Et voici : chacun, dans son existence particulière, se trouve, par ces paroles, agrégé aux autres dans une même Espérance. Ils ne cessent pas d’exister, leurs visages demeurent marqués de traits propres, leurs voix gardent leurs tessitures, leurs goûts et leurs répugnances demeurent, leurs désirs aussi. Pas plus qu’ils ne cessent de pécher, ils ne cessent de tâtonner sur ce chemin escarpé de l’amour où leurs sens et leurs cœurs les mènent.
« Comme toi, Père, tu es en moi, et moi en toi. Qu’ils soient un en nous, eux aussi » (Jn 17,21) : la prière de Jésus n’appelle pas à la dissolution de l’homme dans un « grand tout », mais au consentement de chacun à se laisser mener à une communion de plus en plus totale avec celui qui insuffle en tout être la douce brise de vie.
Cette prière ne cesse d’être : elle ne peut, par définition, s’accomplir que dans l’Éternité puisqu’elle se renouvelle à chaque instant de chacune de nos vies. La communion n’est pas un programme elle est un appel. Elle ne se réalise jamais, elle se construit toujours. Nous en goûtons parfois comme une saveur annonciatrice à tel ou tel instant. Et ces instants ont un parfum d’éternité.
Expériences d’amour fraternel
Je me souviens de l’un d’eux, paradoxal comme toujours, lorsque j’étais curé de l’église St-Germain-des-Prés à Paris : pour le millénaire de la construction du clocher, nous avions organisé un spectacle vivant relatant les grandes heures de ce lieu. Des centaines de paroissiens et amis s’étaient mobilisés pour coudre, clouer, jouer, chanter, pour accueillir près de quinze mille visiteurs qui se succédèrent le temps d’un long week-end. Le dimanche soir, après la dernière représentation, la messe fut célébrée. Eucharistie sans chaise, au milieu d’un décor de monastère et de tables de café. Après la communion, un tourbillon s’empara de certains qui se mirent à valser doucement, si poétiquement. D’un coup la nef entière devint légère, chacun dansait comme une douce vague qui vous porte plus loin que l’horizon ne le laissait envisager. De toutes générations, de toutes sensibilités liturgiques, nous nous retrouvions à nous réjouir d’une expérience commune d’un amour qui nous dépasse et nous submerge.
Un autre jour, c’était le soir de Pâques, je baptisais une dizaine d’adultes. Nous étions deux ou trois à savoir les histoires de chacun de ces catéchumènes devant nous : je les contemplais, soudain dépassé par ce que je célébrais. J’avais là, sous les yeux un juge, un policier et deux anciennes prostituées. Et je prêtais ma voix à Celui qui, les désignant comme ses enfants, les faisait frères et sœurs.
Colère et paroles haineuses
Mais ces moments où l’on touche du doigt la manière dont la prière du Fils s’exauce dans notre Histoire, semblent devoir presque toujours être ensevelis par les disputes et les colères qui nous liguent les uns contre les autres.
___
- [Questions et exercices]:
A – Répondez brièvement aux questions suivantes sur l'extrait du document :
(i) Quel anniversaire le spectacle organisé à l'église St-Germain-des-Prés célébrait-il ?
(ii) Quel soir le narrateur baptisait-il une dizaine d'adultes ?
(iii) Si la communion n'est pas un programme, qu'est-elle selon le texte ?
B – Poursuivez le texte sur la communion fraternelle à partir de sa dernière phrase.
___
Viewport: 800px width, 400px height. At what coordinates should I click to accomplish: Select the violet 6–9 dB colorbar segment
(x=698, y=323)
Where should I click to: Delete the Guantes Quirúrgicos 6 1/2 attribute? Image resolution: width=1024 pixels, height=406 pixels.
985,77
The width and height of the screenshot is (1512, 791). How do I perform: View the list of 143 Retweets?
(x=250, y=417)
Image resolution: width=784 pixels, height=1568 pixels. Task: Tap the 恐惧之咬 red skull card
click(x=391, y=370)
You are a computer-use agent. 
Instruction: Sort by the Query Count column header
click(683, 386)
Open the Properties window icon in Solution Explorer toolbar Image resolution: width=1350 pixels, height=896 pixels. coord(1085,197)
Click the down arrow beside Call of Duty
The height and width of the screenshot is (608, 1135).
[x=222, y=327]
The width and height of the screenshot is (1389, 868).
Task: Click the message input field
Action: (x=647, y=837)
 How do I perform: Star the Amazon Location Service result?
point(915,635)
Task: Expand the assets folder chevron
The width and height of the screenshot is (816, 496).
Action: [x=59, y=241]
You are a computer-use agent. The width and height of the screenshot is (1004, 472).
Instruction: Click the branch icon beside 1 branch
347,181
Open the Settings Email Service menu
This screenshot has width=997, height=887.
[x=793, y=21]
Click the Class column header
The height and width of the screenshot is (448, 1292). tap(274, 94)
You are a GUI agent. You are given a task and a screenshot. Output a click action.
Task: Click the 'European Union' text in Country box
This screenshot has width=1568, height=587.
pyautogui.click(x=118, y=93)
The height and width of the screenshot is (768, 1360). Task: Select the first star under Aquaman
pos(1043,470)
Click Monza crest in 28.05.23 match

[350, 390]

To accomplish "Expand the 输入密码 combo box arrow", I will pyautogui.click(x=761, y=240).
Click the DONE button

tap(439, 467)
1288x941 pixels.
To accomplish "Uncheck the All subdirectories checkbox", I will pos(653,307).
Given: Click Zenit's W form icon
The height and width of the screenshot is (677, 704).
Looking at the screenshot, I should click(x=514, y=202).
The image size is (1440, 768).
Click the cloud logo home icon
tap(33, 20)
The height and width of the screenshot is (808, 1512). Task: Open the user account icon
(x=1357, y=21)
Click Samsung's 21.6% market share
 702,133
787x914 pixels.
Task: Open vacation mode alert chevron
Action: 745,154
___
- [Corrigé]:
A –
(i) Le millénaire de la construction du clocher.
(ii) Le soir de Pâques.
(iii) Un appel.

B –
« C’est toujours à nous qu’on demande des efforts » me disait un paroissien l’autre jour lorsqu’il se voyait invité à remettre en cause des habitudes liturgiques afin de permettre à d’autres de se sentir plus accueillis. Nous restons des enfants, nous continuons de parler ainsi et de penser ainsi. Sans doute que les modes actuelles influencent notre tendance aux caprices et notre difficulté à privilégier le bien commun sur nos ressentis individuels. Désormais, sur les réseaux sociaux, la distance dans laquelle les écrans nous tiennent les uns par rapport aux autres, nous permettent de nous « lâcher » en toute impunité : là où le face-à-face nous oblige à un minimum de tenue et de respect relationnel, le virtuel nous désinhibe et rend possible l’insulte, les paroles haineuses et les appels au lynchage. Et les colères ou les désirs d’en découdre nous poursuivent alors dans le réel, tant elles tournent en nos cœurs à l’aigre : j’ai ainsi fait l’expérience à différentes reprises d’insultes voire de menaces de mort de la part d’honorables paroissiens à la sortie de messes qui nous rassemblaient, me reprochant des paroles insupportables à leurs oreilles sur les migrants par exemple.
Placer le Christ au centre
Ces messes qui nous réunissent chaque dimanche et qui font d’un groupe d’humains, que tout pourrait opposer s’il commençait à débattre de bien des sujets, une communauté qui se met à l’écoute d’une même parole et qui reçoit en partage une même présence, avant d’être envoyée porter l’une comme l’autre au monde entier.
À Saint-Maurice[1], au cœur de Lille, nous écoutons d’abord cette Parole en nous réunissant autour d’elle. Nous sommes les uns face aux autres, avec au milieu le Livre d’où jaillissent ces mots de grâce. Comme me le disait un ami : ainsi nul ne peut regarder vers le lieu d’où vient cette Parole sans croiser le regard de ceux qui sont en face de lui. Et nul ne peut regarder en face sans croiser le lieu d’où sont prononcés ces mots. En plaçant le Christ au centre, nous manifestons qu'il nous donne les uns aux autres comme frères et sœurs, et nous rappelle qu’il n’y a pas de fraternité possible hors de Lui. Ainsi aussi de l’autel où chacun selon son service, nous célébrons l’Eucharistie en demandant au Fils qu’il fasse grandir en chacun de nous le désir d’une communion qui vient.
Car elle vient cette communion, quel que soit le ressenti des membres du corps qui nous relie les uns aux autres. Elle est là intrinsèquement liée à ce souffle de vie qui nous habite et dont nous n’avons souvent pas conscience. Ce souffle qui nous mène là où nous ne savons pas et qui vient de celui que nous connaissons si mal. Mais dont nous savons seulement qu’il n’en a jamais fini avec aucun d’entre nous.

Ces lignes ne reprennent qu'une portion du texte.